If you do have content that is somewhat lossy to write in Gemtext (for example you have italicized words or you have a specific layout), it’s fine to put that in a source language and generate gemtext from that, and a book or whatever also from that. And the book could preserve the typographical detail or layout detail while the gemtext version has other benefits.

Don’t get me wrong here. I’m not advocating that everyone needs to start doing that. If what you want to express fits in gemtext, and you are writing it in gemtext, please keep on doing so.

No one should be advocating for the widespread use of a cockamamie Rube Goldberg Markdown conversion scheme for things like text messages, YouTube comments, or gemlog posts.

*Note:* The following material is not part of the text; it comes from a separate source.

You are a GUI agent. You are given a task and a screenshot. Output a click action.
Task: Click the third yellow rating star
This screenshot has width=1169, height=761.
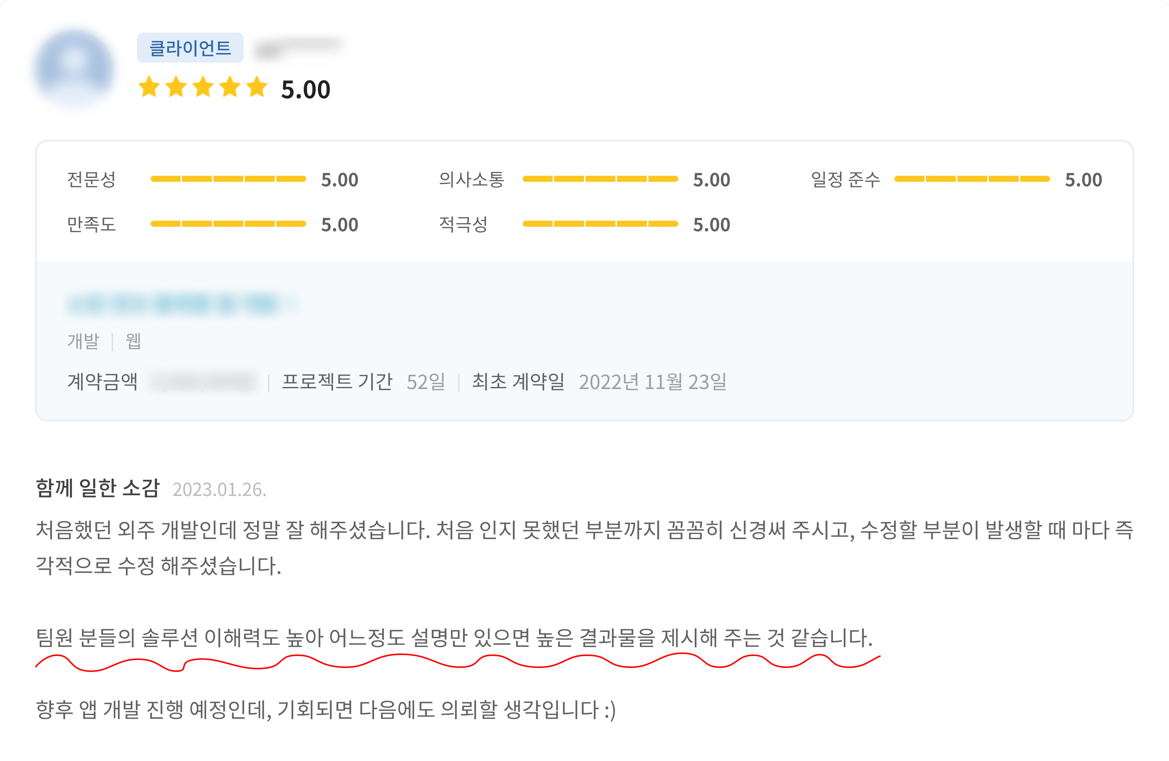click(x=203, y=87)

Keep it simple, darling.♥

If you want to use the same texts for something else, though, that’s when you might want to look into source languages.

Texinfo

DocBook

Gemtext’s Purpose

Since Gemtext is so simple, and hard to mess up, it’s possible to typeset it gorgeously in the client. As much as people try to separate HTML’s semantic markup from its presentation, we still see completely messed up things like sites drowning in very deeply nested divs, or only generated on the fly with JavaScript, or (and Markdown is guilty here!) using em when they mean i, for things like Latin names.

That’s not happening as much on gemtext. That’s a huge win!

It’s just a very, uh, “mashable” and reliable format.

As I wrote the other day (linked above)

Gemini finally solved the semantic vs presentation problem.

Gemtext’s Failures

Hardwrapping

Although, grumble grumble hardwrapping! In hindsight, gemtext’s wrapping semantics were absolutely a bad decision in the context of the “reliability” of gemtext, the “you can’t really mess up the semantics”–ness of it…

It doesn’t have any in-line markup that can fail, such as emphasis or hyperlink that doesn’t get closed.

Before gemtext, semantic markup depended on everyone being smart and never messing up.

(If I had a nickel every time I personally saw someone just putting bold&big when they mean header, or vice versa, I’d have almost three million dollars. Uh, a nickel is five cents, right? Then yes.)

Gemtext is way more mess-up proof in that regard and that is what we need for the future of the web.♥

But. The simple act of hitting carriage return when writing a paragraph can render the whole thing borked up.

Metadata

At first, I missed rel next and rel prev but with the “tree”-like structure that gemtext is suited for, I realize that I’d be tryna push a square peg into a round hole.

Next and prev can be understood as the next and previous link on the parent page—the page that led one here! They don’t need to be on every page.

So next/prev is not a failure as far as I’m concerned.

However, being able to link to alternate formats, or designate something as creative commons, that’s something I do miss. I get that having those would be adding areas where people could mess up. So I get why that’s not there, but that means that trying to do those things is still an open problem. I think this is another of those square pegs and round holes situations. If I stick with the premise that gemtext is a target language rather than a source language, metadata doesn’t necessarily need to be on the gemtext pages themselves. It’s just difficult to find the metadata for a given capsule.

Follow-up

lapingvino reminds us of Fountain, another successful source language that transfroms into a simple export language.

Markdown for a different purpose (gemini text and Fountain)

The unfinished script I started writing last fall but hasn’t finished yet uses Fountain. Via Emacs’ fantastic fountain support.

The Waning Moon

Follow up, part two: more failures edition

Custom conventions

People filling their text lines with *askerisks*, /slashes/ and all kinds of comicana @#$%^ is fine as long as no Gemini client starts rendering that or respecting that in any way.

Header levels

Header levels, on the other hand, is an area where people can mess up.

Please don’t skip header levels. Put # in the top, one per document is ideal but more is fine, and then ## under that, and ### under that.